Selected excerpt -

OK, I was lying in bed not sleeping, and I decided I should to talk to you about what was on my mind. I haven't been very personal in the past like this, but that's something I'm working on. So here it goes....
Girls.
Girls keep me up at night. Most guys would say the same thing. But I'm not talking about those girls. I'm talking about actual girls. Girls I know. You see, I've dated only a couple of girls, and it didn't work out. There was one I really liked, and it was going really well. Then she ended it. I still think about her and what could have been. (which is very unproductive. but if it's productive, shouldn't the opposite be antiductive?) There are a couple of girls I know whom I've wanted to date, but couldn't because they were (or are still) dating another guy. You might say, "But Ben, who cares? Just go for it anyway! Make her choose, and leave it up to fate!" But I have a problem with that. If another guy tried to steal my girlfriend like that, I'd probably want to run him over with my car. Twice. It's just not right; I can't do it. (that's what I get for growing up in the South)
I do know quite a lot of girls. In fact, some of my very best friends are girls. Most of the girls I know I don't want to date - not because they're hideous or witches or anything; I'm just not attracted to them in that way, you know? But what about the ones I do want to date? What do I do? I'm about to leave for many months of training in the military, so should I tell them and see what happens? Or should I just try to forget about it? I mean, after all, I will be gone for a long time. Why bother? Or is it that I've just been around them so much I think I want to date them, but after a while apart I'll realize I really don't? What if they move away? What if I never come back? Will I ever see them again? This is what keeps me up at night.
I've spent the last 2 years trying to answer these questions. And here I am, problems unsolved. I've decided I have too much respect for relationships to try to nudge out another guy. It's just not my style. At least I know the type of girl I like. I've noticed patterns in personality, character, ideals, etc. of girls I'm attracted to. That's good to know I guess. I've always had excuses for not asking girls out like "I'm too poor right now" or "we work together, so I'll wait until one of us leaves" or "I don't have a car. That would be awkward." All of these may seem like valid points, but I think maybe I was just unsure of myself. Though, it doesn't help to know that now - I can't change the past. So I guess I can only apply that knowledge to the future.

Given information -

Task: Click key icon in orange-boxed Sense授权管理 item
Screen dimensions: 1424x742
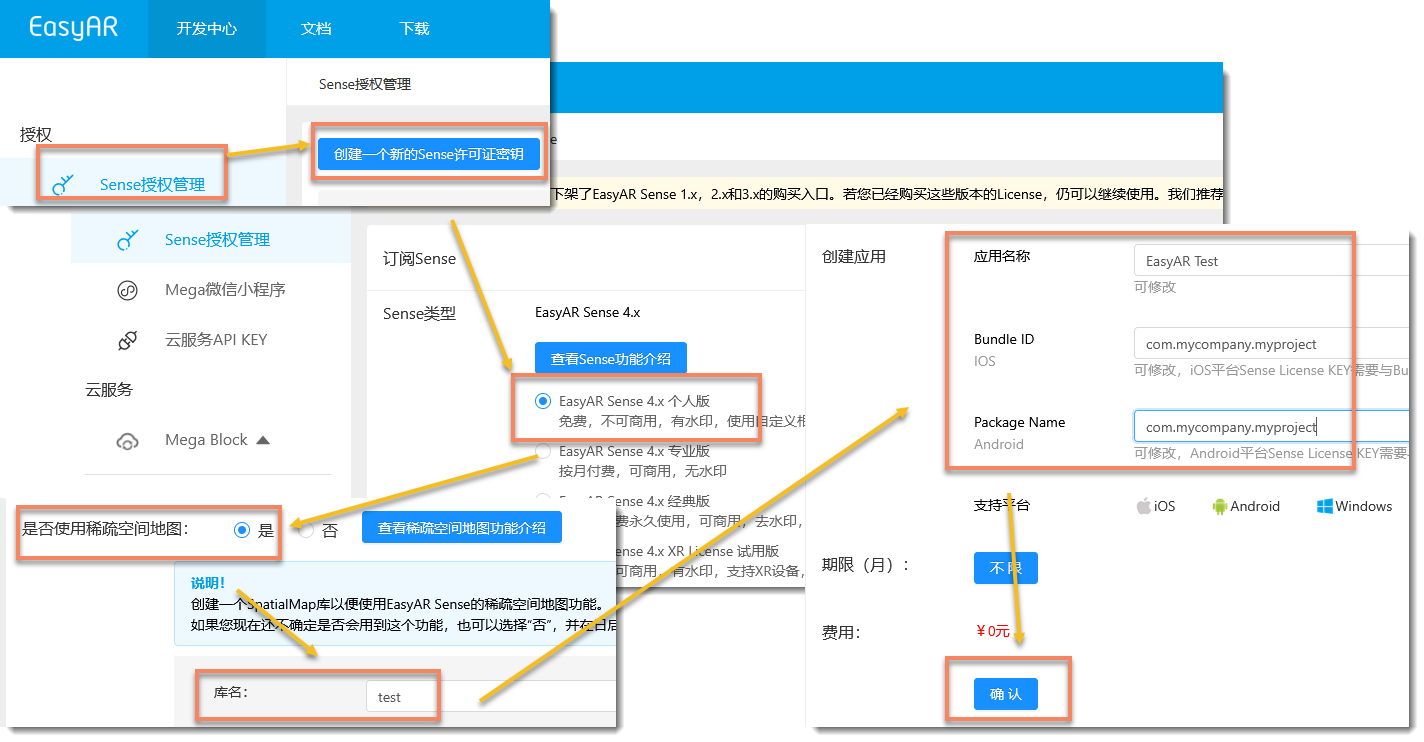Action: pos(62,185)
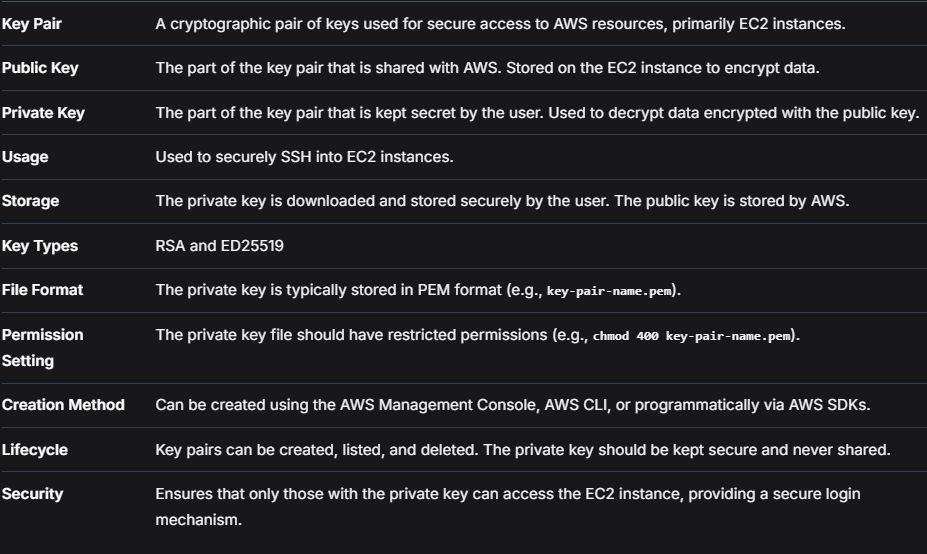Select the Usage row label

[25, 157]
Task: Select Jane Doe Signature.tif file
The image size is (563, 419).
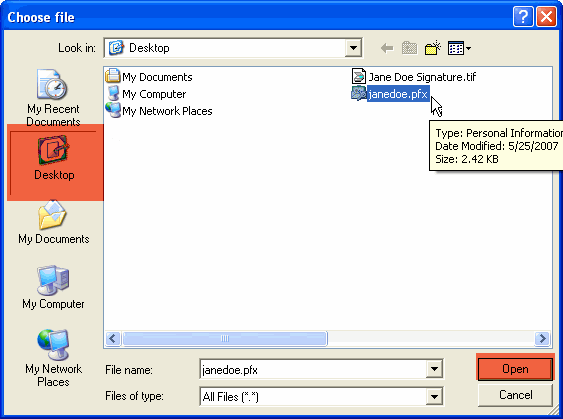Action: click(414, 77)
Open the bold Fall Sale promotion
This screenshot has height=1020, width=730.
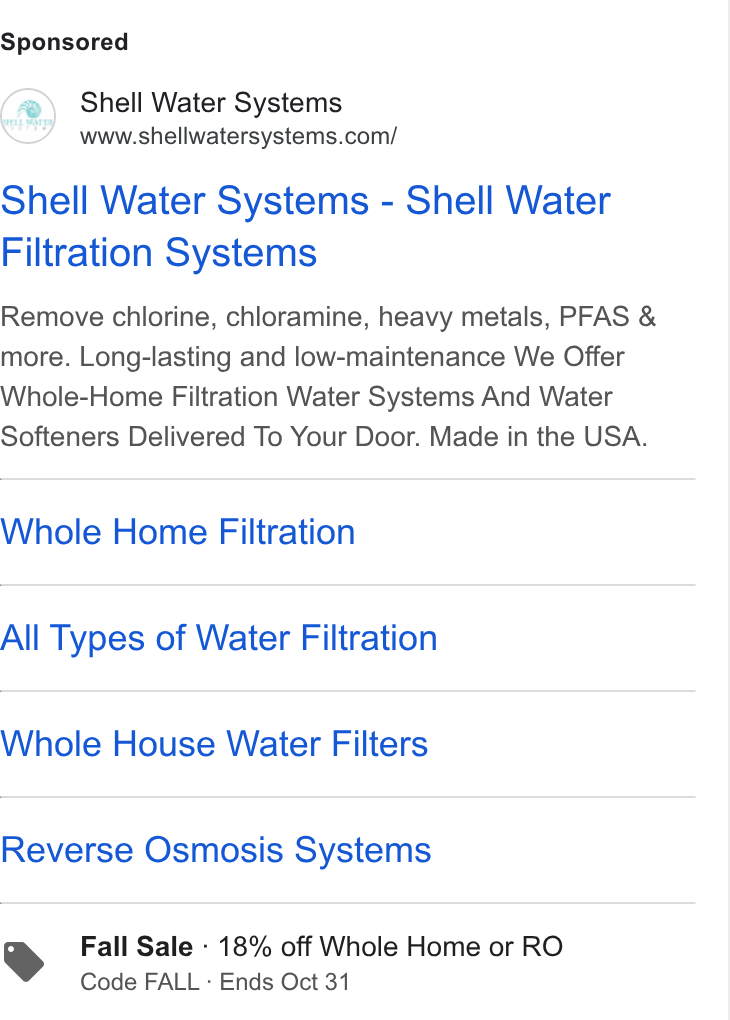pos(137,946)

Given exercise 1 -
Can you return the section of the dating post starting with "Girls keep me" and going on through "in the South)", copied word for word?
Given exercise 2 -
Would you carry the post about dating further, picking up right after its final sentence?

Task response 1 -
Girls keep me up at night. Most guys would say the same thing. But I'm not talking about those girls. I'm talking about actual girls. Girls I know. You see, I've dated only a couple of girls, and it didn't work out. There was one I really liked, and it was going really well. Then she ended it. I still think about her and what could have been. (which is very unproductive. but if it's productive, shouldn't the opposite be antiductive?) There are a couple of girls I know whom I've wanted to date, but couldn't because they were (or are still) dating another guy. You might say, "But Ben, who cares? Just go for it anyway! Make her choose, and leave it up to fate!" But I have a problem with that. If another guy tried to steal my girlfriend like that, I'd probably want to run him over with my car. Twice. It's just not right; I can't do it. (that's what I get for growing up in the South)

Task response 2 -
Also, I think when I was younger I convinced myself that someone would just drop down into my life and I would know what to do and we would live happily ever after. And I think I've continued to believe that all the way through last year. I guess I sort of forgot about the part where I live my life, not someone else. Crap.
I think the fact that I haven't dated much plays a big part in how I approach relationships. I'm not entirely sure how to walk down that road. My dad always tried to get me to date lots of people through high school and college just to get an idea of how to date and who I liked, but I never saw the point. Why would I date someone just to date them? Shouldn't you date people you actually like? I sort of wish I had now, just to see how to play the game better. But again, I can't change the past. Deep down I want to be married. I don't want to have to go through the whole process of dating and being engaged and everything. I just want to be married and have some kids. There, I said it. I've always said you shouldn't date someone you wouldn't want to marry. But how do you know you don't want to marry them if you don't date them?
You become friends with them and hang out and watch them date other guys because you didn't ask them out and then torment over what to do and wonder if you'll ever get married and think about who you'd want to date and figure out how to meet that person and then become friends with them and hang out.... It's a vicious cycle in my head. And it keeps me up at night.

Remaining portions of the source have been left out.